Die Behörden der katholischen Stadt Köln waren voller Misstrauen gegenüber den protestantischen Asylsuchenden. Das bekam auch Jan Rubens zu spüren. Er wurde ausgewiesen - binnen acht Tagen sollte er die Stadt verlassen. Doch als ehemaliger Antwerpener Stadtverordneter wusste er genau, wie man Eindruck macht auf den Amtsstuben: Er legte Schriftstücke vor, die seinen beruflichen Werdegang dokumentierten und glaubhaft machten, dass er als Advokat problemlos für seinen Lebensunterhalt sorgen konnte. Das Vorgehen erwies sich als goldrichtig, denn an gut ausgebildeten Fachkräften hatte die Handelsmetropole Köln großes Interesse: Umgehend erhielt Rubens eine Aufenthaltserlaubnis.
Erste Adresse der Familie war die Breite Straße in der heutigen Fußgängerzone; dann zog sie in die Sternengasse 10 um. Hier wuchs auch der 1577 in Siegen geborene Peter Paul auf. In Köln bekam er seinen ersten Schulunterricht, und in den reich ausgeschmückten Kirchen der Stadt muss er zum ersten Mal mit der Malerei in Kontakt gekommen sein.

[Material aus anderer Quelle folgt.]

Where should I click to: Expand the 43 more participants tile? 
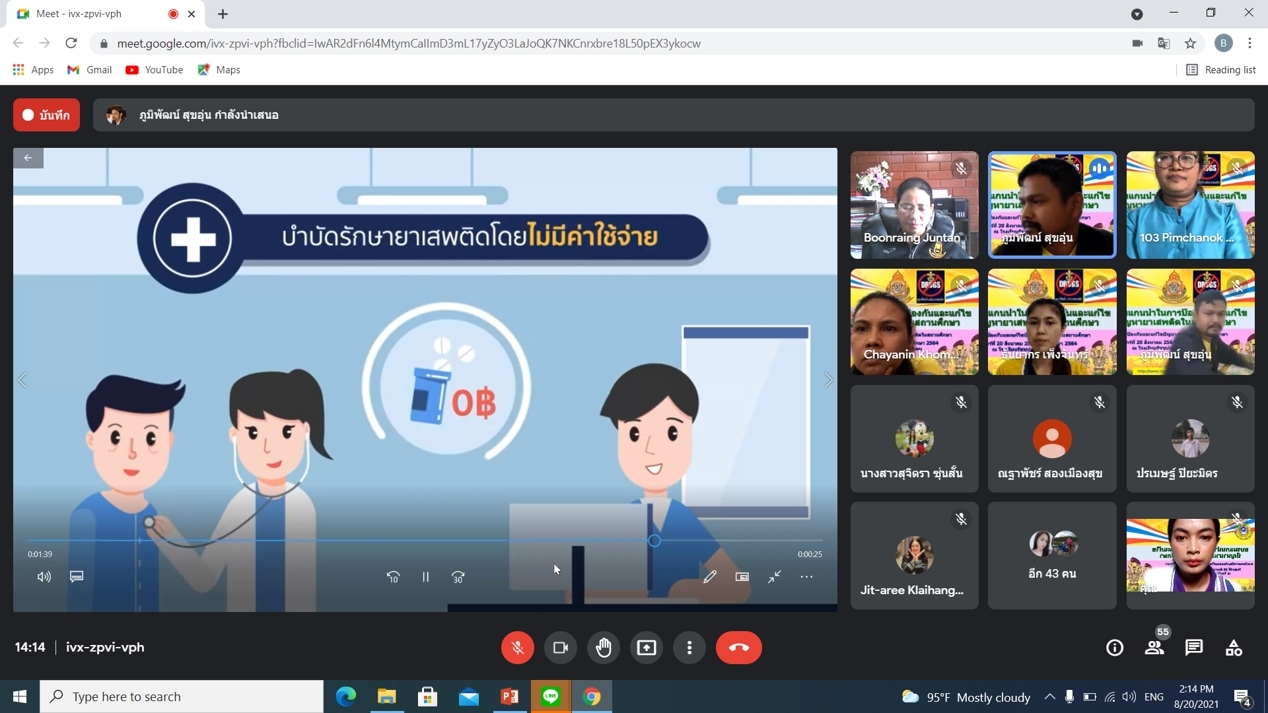(1052, 556)
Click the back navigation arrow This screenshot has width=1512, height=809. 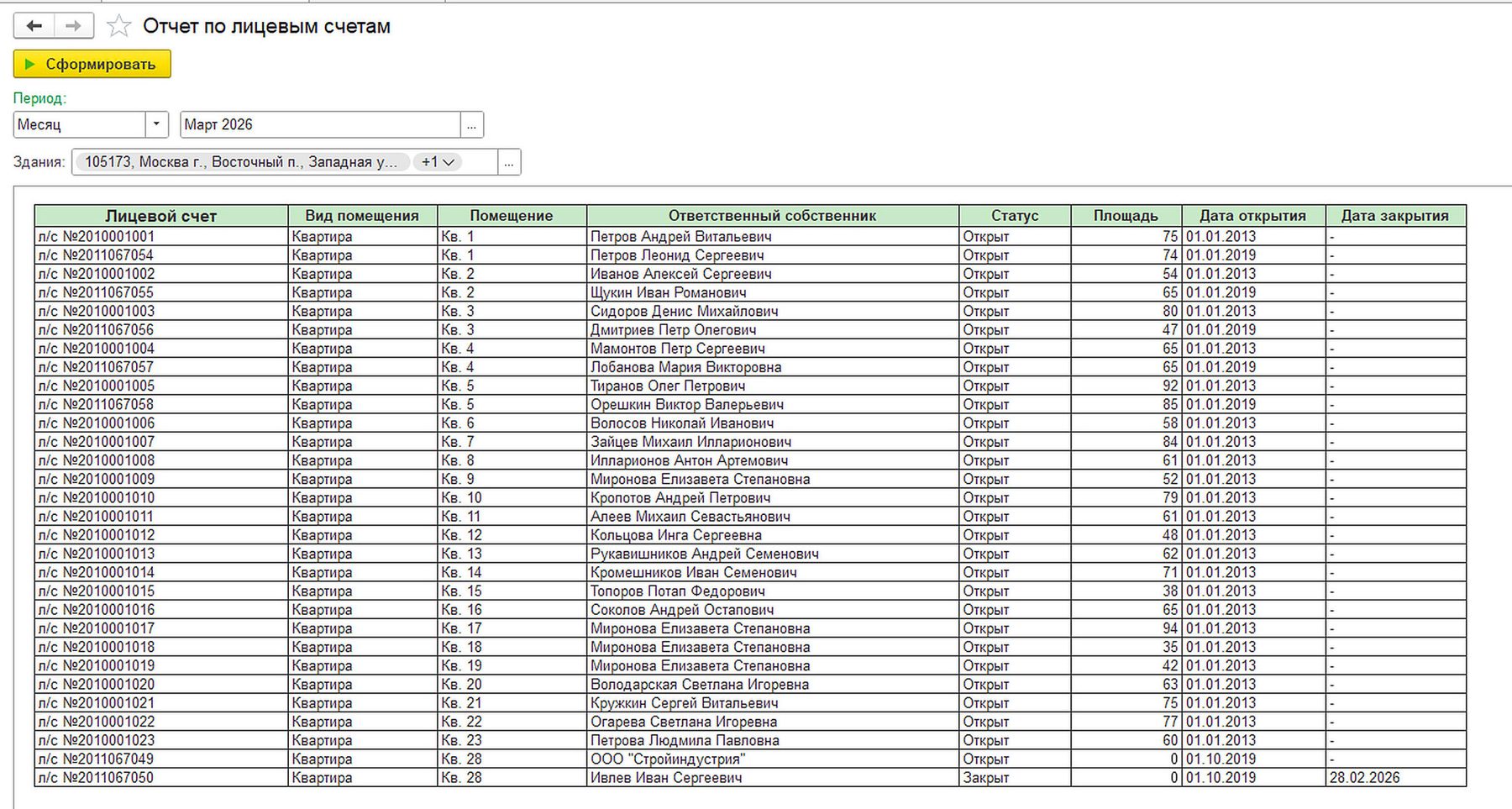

Zunächst wurde er noch als Protestant erzogen, doch nach seinem fünften Geburtstag trat die Familie zum Katholizismus über und ging fortan in St. Peter zur Kirche. Als der Vater 1587 starb, wurde er dort auch begraben. Zwei Jahre später kehrte die Mutter mit ihren drei Kindern nach Antwerpen zurück, wo sich die Lage mittlerweile beruhigt hatte.
Rubens hat sich später gern an seine Zeit in Deutschland erinnert. Als alter Mann schrieb er 1637: „Ich liebe die Stadt Köln, weil ich da bis zu meinem zehnten Lebensjahr aufgezogen worden bin. Seit Jahren schon fühle ich oft den Wunsch, sie wiederzusehen.“ Der Wunsch sollte nicht in Erfüllung gehen, Rubens war schon schwer krank. Aber zum Zeichen seiner Verbundenheit schuf er für St. Peter die „Kreuzigung Petri“.
Im Laufe der Zeit haben Fürsten und Sammler versucht, der kleinen Gemeinde das kostbare Gemälde abzukaufen. Französische Revolutionstruppen verschleppten es 1794 in den Louvre, englische Bomber verwüsteten die Kirche im Zweiten Weltkrieg, ausgerechnet am Namenstag von Peter und Paul. Doch das Bild überdauerte alle Katastrophen und kehrte immer wieder zurück. Bis auf den heutigen Tag hängt es genau an dem Platz, für den das Flüchtlingskind Rubens es bestimmt hat.